Mark McDonald over at Garter had a blog post titled: An IT Renaissance is the last thing we need. We need IT Enlightenment that got me thinking… In the post he states that:
“The Enlightenment was fundamentally about discovering the natural sciences and laying the foundation for modern society and science.”
When we think about the needs of future businesses to reduce the time to action, the IT systems will involve some fundamental shifts. All too often organizations look at the problem from the perspective of their existing tooling. The old adage “When all you have is a hammer, everything looks like a nail” comes to mind. Yet there are many disruptive increases in capability.
Some of the ideas in the post like “Evolve the ‘science of management and business’ in a degree similar to the evolution of natural science that happened during the first Enlightenment.” Made me think about the application of automation and attention engineering to change where and how we apply the human resources. The optimization of automation and attention will shift the whole approach to “management”.

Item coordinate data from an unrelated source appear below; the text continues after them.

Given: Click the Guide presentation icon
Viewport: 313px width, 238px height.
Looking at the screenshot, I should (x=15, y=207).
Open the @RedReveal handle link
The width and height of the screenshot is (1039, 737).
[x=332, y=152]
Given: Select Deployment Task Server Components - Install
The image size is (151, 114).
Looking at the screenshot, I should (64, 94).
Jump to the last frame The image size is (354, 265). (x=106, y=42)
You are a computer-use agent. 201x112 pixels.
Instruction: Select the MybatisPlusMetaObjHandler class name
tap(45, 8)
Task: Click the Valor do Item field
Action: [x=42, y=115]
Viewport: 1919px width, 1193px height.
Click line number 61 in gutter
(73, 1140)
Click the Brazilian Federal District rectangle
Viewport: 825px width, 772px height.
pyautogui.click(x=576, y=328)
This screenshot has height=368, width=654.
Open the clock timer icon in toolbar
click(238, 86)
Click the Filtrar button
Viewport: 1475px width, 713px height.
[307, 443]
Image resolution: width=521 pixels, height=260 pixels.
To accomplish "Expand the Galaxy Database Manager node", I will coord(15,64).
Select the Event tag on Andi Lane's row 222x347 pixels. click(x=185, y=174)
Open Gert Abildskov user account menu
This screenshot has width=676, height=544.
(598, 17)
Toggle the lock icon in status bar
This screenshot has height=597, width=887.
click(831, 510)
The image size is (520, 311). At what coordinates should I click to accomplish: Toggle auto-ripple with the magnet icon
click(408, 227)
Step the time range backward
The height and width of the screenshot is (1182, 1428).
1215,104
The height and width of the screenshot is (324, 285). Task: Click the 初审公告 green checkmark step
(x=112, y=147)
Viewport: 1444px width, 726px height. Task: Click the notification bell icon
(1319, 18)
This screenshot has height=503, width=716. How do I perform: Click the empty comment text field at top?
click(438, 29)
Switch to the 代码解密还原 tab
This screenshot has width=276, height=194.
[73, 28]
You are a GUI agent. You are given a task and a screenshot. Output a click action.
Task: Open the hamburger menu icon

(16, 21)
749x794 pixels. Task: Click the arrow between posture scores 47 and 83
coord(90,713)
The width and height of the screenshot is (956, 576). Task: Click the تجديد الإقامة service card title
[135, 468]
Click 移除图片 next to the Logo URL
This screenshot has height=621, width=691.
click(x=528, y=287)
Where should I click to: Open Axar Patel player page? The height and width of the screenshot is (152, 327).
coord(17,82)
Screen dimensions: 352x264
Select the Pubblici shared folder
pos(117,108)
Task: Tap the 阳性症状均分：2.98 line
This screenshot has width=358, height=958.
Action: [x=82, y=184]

His thoughts on “Value becoming an operational reality” align with the view that in an information rich organization, value can move from an abstract concept that is felt to something that is measured and optimized. The new computing environments available can enable that kind of conceptual shift.
As I have mentioned in the past (at least 5 years ago) “context is king”. There may be more value in the context the data describes than in the raw data itself. This meta-data view will also shift the perspective of decision making. Social computing approaches are ripe with this fruit and yet most enterprises have barely started to harvest it.
As one of the comments to Mark’s post states – we need to question everything. Just because it has always worked, does not mean that it is the approach for the future. On the other hand, there are some foundational elements that we can rely upon. Have expectations, measure against them and then adjust accordingly.